Cotygodniowy felieton z "Przewodnika Katolickiego" (25/2003)
Tak pytała przed laty w jednej ze swych uroczych piosenek, którą bardzo lubiły dzieci moje i nie tylko - mała Natalka. Tylko, że wtedy jeszcze dominował tradycyjny model rodziny, tworzony przez mamę, tatę i dzieci, więc to pytanie było dla każdego zrozumiałe. Owszem, zdarzało się, że ten czy ów bobas wychowywał się u boku samotnej matki albo ojca, ale to były wyjątki.
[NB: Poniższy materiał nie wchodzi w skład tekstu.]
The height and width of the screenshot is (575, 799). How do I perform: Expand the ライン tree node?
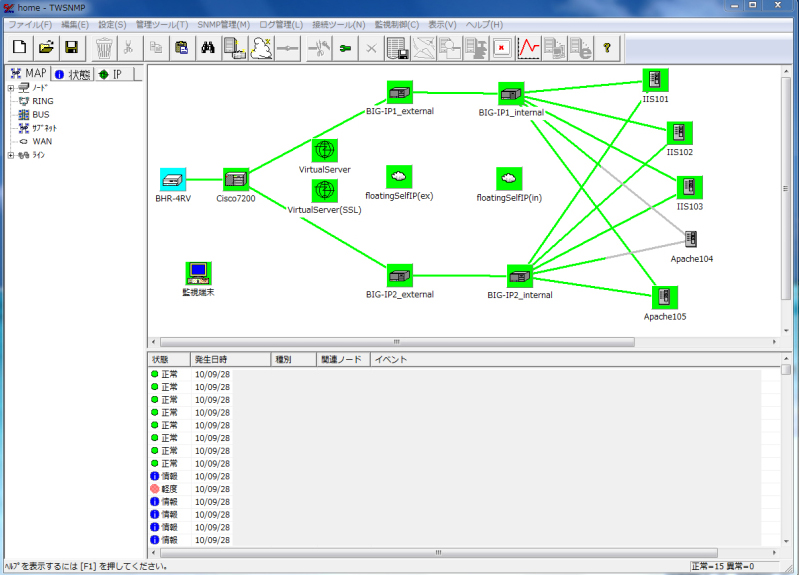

Obecnie jednak, mniej więcej od dwu dziesięcioleci, coś się zmienia: z roku na rok przybywa nam dzieci, które żyją i mieszkają już tylko z jednym rodzicem. Najczęściej jest to matka.
Wiem coś o tym, bo kiedy przed kilku laty pracowałem dodatkowo w szkole jako belfer - byli tacy, którzy nazywali mnie wówczas „panem katechezą”! - widziałem, jak każdego roku zmniejsza się ilość dzieci w klasach, a zarazem wzrasta liczba tych, które żyją u boku samej tylko mamy. Rodziło to, rzecz jasna, swoiste problemy katechetyczne. Bo przecież trudno było zrezygnować z mówienia dzieciom na lekcjach religii o tym, że Pan Bóg jest Ojcem i to dobrym Ojcem, pełnym miłosierdzia. Tylko do jakich skojarzeń się można się było wtedy odwoływać, skoro dla niejednego malucha słowo „ojciec” albo już nic nie znaczyło, albo przywoływało wyłącznie bolesne wspomnienia i karykaturalny obraz taty, który odszedł „w siną dal”? Bywało jednak i tak, że mama - po rozstaniu z tatą - zamieszkała pod jednym dachem z przygodnym „wujkiem”. Trzeba było wiele taktu i delikatności, aby w takiej powikłanej sytuacji nie zranić nieszczęsnego dziecka. Nie było jednak powodu, aby udawać, że ten pan jest substytutem taty; zwłaszcza gdy owi „wujkowie” co pewien czas się zmieniali. Wierzcie, zacni utracjusze raju, że niełatwo czasem być katechetą...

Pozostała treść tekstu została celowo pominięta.